Le docteur Shu-lo téléphona une heure et demie plus tard à Malko.

— Vous avez raison, dit-il. Des gens ont enlevé sa femme hier. Deux heures plus tard, il a reçu un morceau de son oreille avec encore la boucle d’oreille pour qu’il n’y ait aucun doute sur l’identification.

» On lui a simplement ordonné de voter pour la Chine rouge, bien entendu, sans prévenir son gouvernement ni la police. En le prévenant que la moindre intervention signifierait la mort de sa femme immédiatement. Il ignore qui a perpétré le kidnapping, ni si d’autres chefs de mission sont dans le même cas que lui… On lui a promis que sa femme lui serait renvoyée saine et sauve après le vote, mais que s’il parlait, même plus tard, lui et sa famille seraient exécutés.

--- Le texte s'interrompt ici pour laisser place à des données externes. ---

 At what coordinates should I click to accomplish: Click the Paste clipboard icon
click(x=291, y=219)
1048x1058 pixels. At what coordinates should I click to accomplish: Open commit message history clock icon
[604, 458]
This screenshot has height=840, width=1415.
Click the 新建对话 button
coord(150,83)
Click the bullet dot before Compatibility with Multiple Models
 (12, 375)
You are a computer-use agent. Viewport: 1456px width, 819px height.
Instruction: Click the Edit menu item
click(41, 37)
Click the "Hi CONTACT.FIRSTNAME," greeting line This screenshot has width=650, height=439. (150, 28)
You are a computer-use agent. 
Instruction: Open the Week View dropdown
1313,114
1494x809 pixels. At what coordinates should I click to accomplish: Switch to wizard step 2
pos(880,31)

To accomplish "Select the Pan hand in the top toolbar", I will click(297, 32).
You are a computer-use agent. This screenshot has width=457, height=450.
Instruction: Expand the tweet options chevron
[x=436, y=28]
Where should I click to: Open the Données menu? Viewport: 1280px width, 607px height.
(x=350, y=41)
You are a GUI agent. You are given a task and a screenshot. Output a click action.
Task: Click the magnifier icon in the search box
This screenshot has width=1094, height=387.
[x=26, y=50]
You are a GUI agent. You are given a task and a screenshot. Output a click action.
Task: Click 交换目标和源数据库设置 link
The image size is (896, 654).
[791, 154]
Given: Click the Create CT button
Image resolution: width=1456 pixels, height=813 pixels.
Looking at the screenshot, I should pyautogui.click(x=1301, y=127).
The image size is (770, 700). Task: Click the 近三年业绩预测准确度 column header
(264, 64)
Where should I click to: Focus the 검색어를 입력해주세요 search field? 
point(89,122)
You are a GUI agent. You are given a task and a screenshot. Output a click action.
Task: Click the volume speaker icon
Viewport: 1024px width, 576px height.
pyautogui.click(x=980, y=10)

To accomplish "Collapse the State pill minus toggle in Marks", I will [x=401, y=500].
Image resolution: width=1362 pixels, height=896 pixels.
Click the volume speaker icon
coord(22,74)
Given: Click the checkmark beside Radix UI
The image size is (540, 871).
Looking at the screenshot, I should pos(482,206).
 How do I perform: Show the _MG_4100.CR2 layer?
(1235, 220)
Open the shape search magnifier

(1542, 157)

» La mutilation avait juste pour but de lui faire prendre les menaces au sérieux.

Malko en resta muet d’horreur. Il avait entre les mains la vie d’une ou plusieurs personnes, et, maintenant, le moindre faux pas pouvait provoquer une catastrophe.

— Se souviendra-t-il de ce qu’il a dit, lorsqu’il va se réveiller ? demanda-t-il.

— Non.

— Alors, ne lui dites rien. Simplement que vous lui avez administré un calmant parce qu’il était très énervé. Qu’il a eu une syncope. Faites-le raccompagner chez lui comme si de rien n’était. Je vais essayer de trouver une parade. Bien entendu, ne dites rien à personne, puisque nous ignorons contre qui nous luttons.

Malko raccrocha et appela aussitôt Al Katz, bien qu’il soit plus de minuit.

L’Américain faillit se trouver mal en apprenant ce qui se passait. Bien sûr, avec ces nouveaux éléments, on pouvait officiellement demander le report du vote. Mais cela risquait de coûter la vie à un ou aux otages… Depuis l’assassinat du diplomate allemand au Guatemala, les gouvernements étaient particulièrement sensibilisés au problème. Et quelle perte de face pour les États-Unis ! On reconnaissait que le FBI n’était pas capable d’assurer la sécurité des diplomates. Comme une vulgaire république-banane.